In the previous posts, I once analyzed a Tetris game developed in Scratch. It uses Pen drawing tab to draw all the tetris pieces. However, due to the limitation of data structure in Scratch, the code structure is super complicated compared to other Scratch projects.

How about we implement it in Python?

On YouTube, some videos gave step-by-step code guidance on developing Python games. In the following video, the author introduced five Python projects. One of them is the tetris game. If you are interested, you could open YouTube to watch and even download the code.

However, the original tetris code in the above video is a bit complicated, so Python starters might feel confused. Those difficult points include:

a. The code uses grid to store all the position’s color information, including the current falling tetris piece. Since the existing pieces and current piece information is mixed together, the program uses a dictionary called “locked_positions” to store the positions of existing pieces. For each iteration of the main loop, the program needs to load data from locked_positions dictionary and convert data format to fill grid.

[Stored records]
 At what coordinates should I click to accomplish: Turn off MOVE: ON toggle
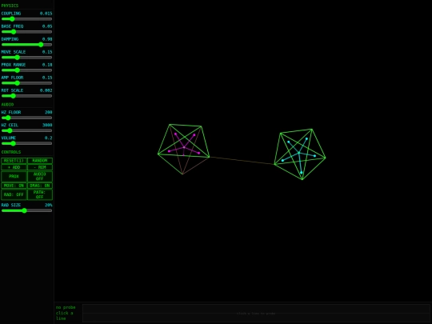tap(14, 186)
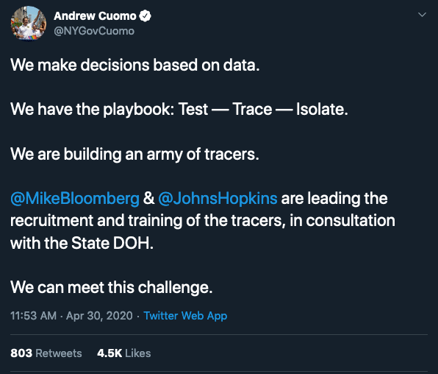The image size is (438, 374).
Task: Click the "We make decisions based on data" line
Action: click(135, 65)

# Brief:
Rewrite the paragraph in the Python Tetris text that begins "a. The code uses grid" as a short list that keeps its main facts.

# Finished task:
- The grid stores the color information for every position, including the piece that is currently falling.
- Because the existing pieces and the current piece are mixed together, a dictionary called "locked_positions" stores the positions of the existing pieces.
- On each iteration of the main loop, the program loads data from locked_positions and converts its format to fill the grid.